After Annette Bening's Dr. Euphronious grants Frank's request, the undead couple embark on a Bonnie and Clyde-style romantic rampage of rebellion across the streets of Illinois, Indiana, and New York City amidst radical social change and police intrigue. Gyllenhaal's brother Jake Gyllenhaal, husband Peter Sarsgaard, and Penélope Cruz also co-star as Frank's movie star crush and a pair of conflicted detectives chasing the fugitive lovebirds. Director Gyllenhaal introduces so many elements, from a mobster plotline to cinematic pastiches of classic Hollywood cinema to themes of violence against women.

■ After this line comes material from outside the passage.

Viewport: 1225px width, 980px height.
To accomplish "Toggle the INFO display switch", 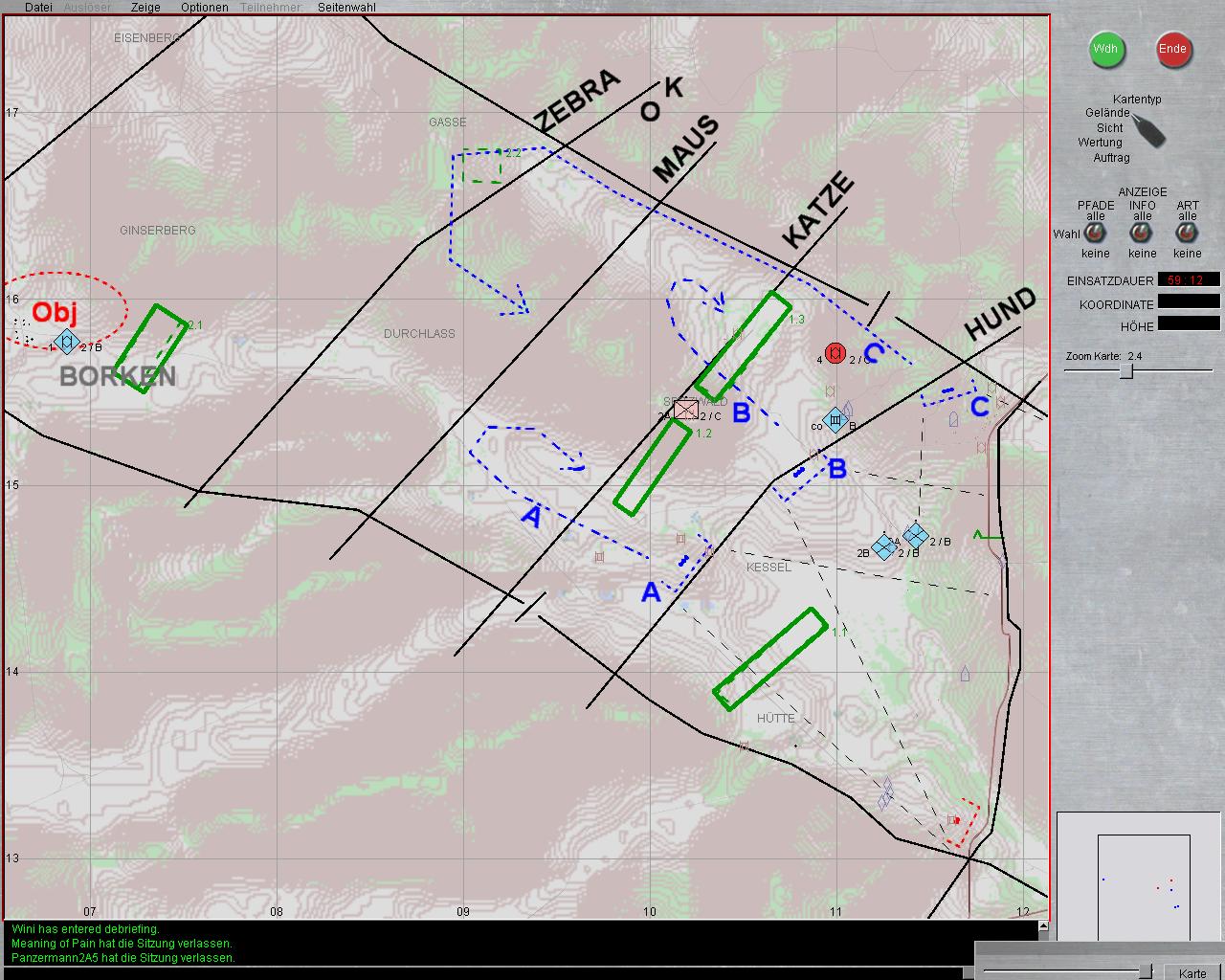I will [1142, 234].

Donning her trademark electric-shock hair, which originated from a character who famously had no lines of dialogue (apart from screaming) and only appeared in the last five minutes of the film, Buckley's go-for-broke Bride is a maniacally chaotic reincarnation of Shelley's persona (also portrayed by Buckley as a possessed framing device). Once revived, she and Frank embark on a wild spree against society that inspires copycats and a wave of outlaw imitators across the country.

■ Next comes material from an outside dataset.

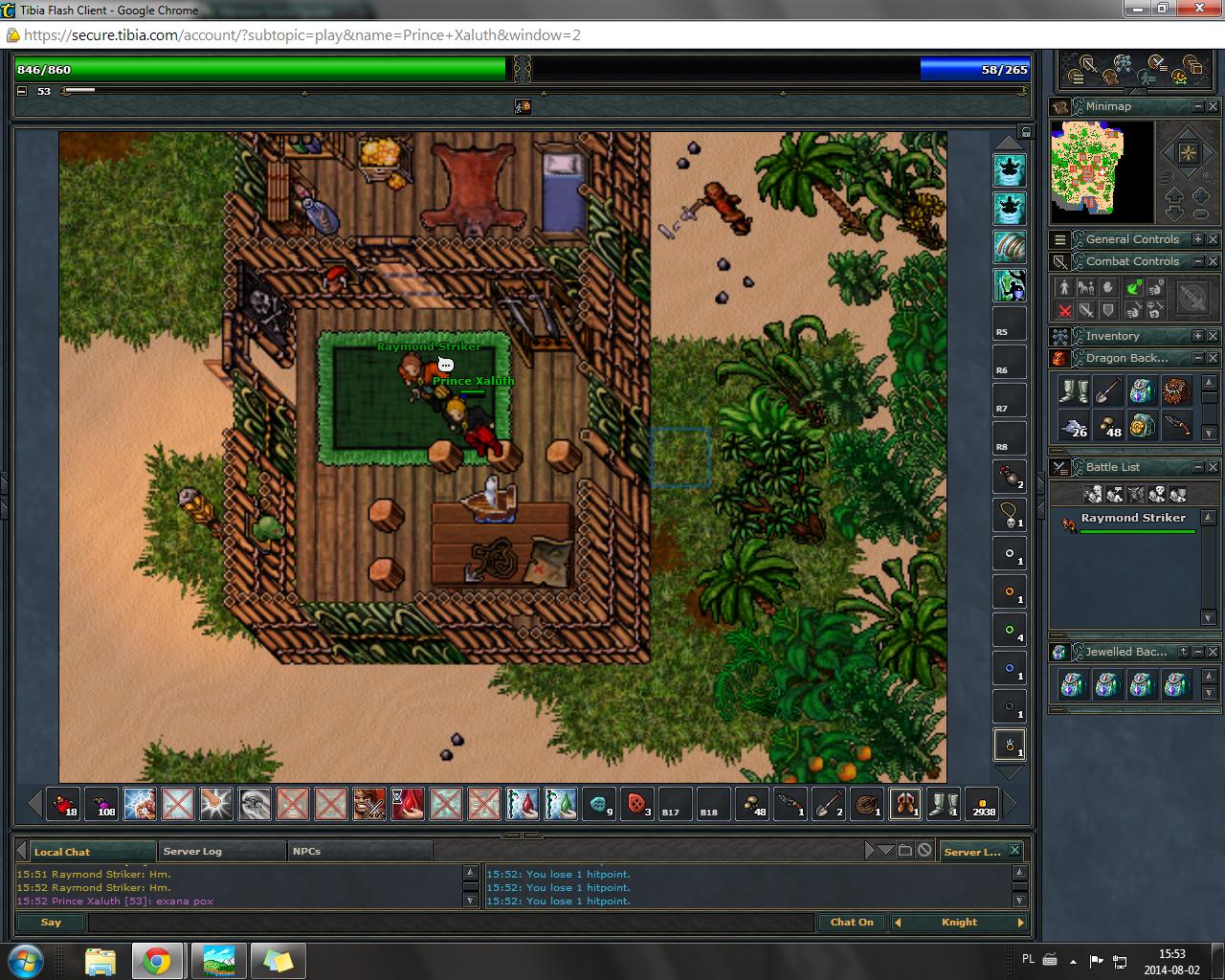Enable the green chase opponent mode

(1133, 287)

The Bride! is an energetic reinvigoration of the monster-bride character, notoriously denied agency of her own or a literal voice, expressed in the rampage style of last year's disastrous but inspired romantic team-up, Joker: Folie à Deux—also from the same studio, while not coincidentally sharing a producer, composer, and cinematographer, Lawrence Sher. There's a riotous, punk rock attitude to Gyllenhaal's flawed but inventive fever dream reinterpretation of Frankenstein's monster's bride that ambitiously tries too hard to inject important contemporary feminist themes of choice and consent. It's a gloriously big swing that's just as messy as it is bold and horrifically exhilarating.